当大量客户端同时发起连接请求时,服务器若无法在短时间内处理完这些请求,会导致全连接队列(accept queue)或半连接队列(syn queue)迅速填满。例如,电商促销期间大量用户同时下单,服务器处理能力不足会使backlog队列溢出,新的连接请求被拒绝。
攻击者通过发送大量伪造的SYN包(不完成三次握手),耗尽服务器的半连接队列资源(由net.ipv4.tcp_max_syn_backlog参数定义)。此时,正常用户的SYN请求无法进入队列,导致连接失败。

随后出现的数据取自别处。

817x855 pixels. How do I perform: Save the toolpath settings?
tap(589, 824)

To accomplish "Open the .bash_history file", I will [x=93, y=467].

可通过dmesg命令查看“TCP: drop open request from”等日志确认。
关键内核参数设置不合理会直接影响backlog处理能力:
net.core.somaxconn:定义全连接队列的最大长度,默认值通常较小(如128),高并发下易溢出;net.ipv4.tcp_max_syn_backlog:定义半连接队列的最大长度,默认值(如1024)可能不足以应对突发流量;net.core.netdev_max_backlog:定义网卡驱动层接收缓冲区的最大长度,若设置过小,数据包无法及时传递给内核协议栈。服务器处理每个连接的效率不足(如业务逻辑复杂、数据库查询慢、IO阻塞),导致全连接队列中的连接无法及时被accept()函数取走。例如,一个PHP脚本处理请求耗时5秒,即使backlog设置为1024,也会很快填满。
Linux内核通过nf_conntrack模块跟踪每个网络连接的状态(如TCP的三次握手)。若连接数过多(如超过nf_conntrack_max参数的限制),新连接的数据包会被丢弃,导致backlog队列无法正常处理。可通过cat /proc/sys/net/netfilter/nf_conntrack_count查看当前连接跟踪数。

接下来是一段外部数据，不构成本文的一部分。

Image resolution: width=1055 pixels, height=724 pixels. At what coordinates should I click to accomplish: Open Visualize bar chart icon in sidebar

网卡驱动层的接收缓冲区(Ring Buffer)用于临时存储接收到的数据包。若数据包到达速率超过内核处理速率,Ring Buffer会被填满,导致数据包丢失,进而使backlog队列无法接收新连接。可通过ethtool -g eth0查看Ring Buffer大小。
部分应用程序(如Nginx、Apache)的listen函数参数设置不当,导致backlog队列大小不符合实际需求。例如,Nginx默认的backlog值为511,高并发下需要调整为更大的值(如2048)。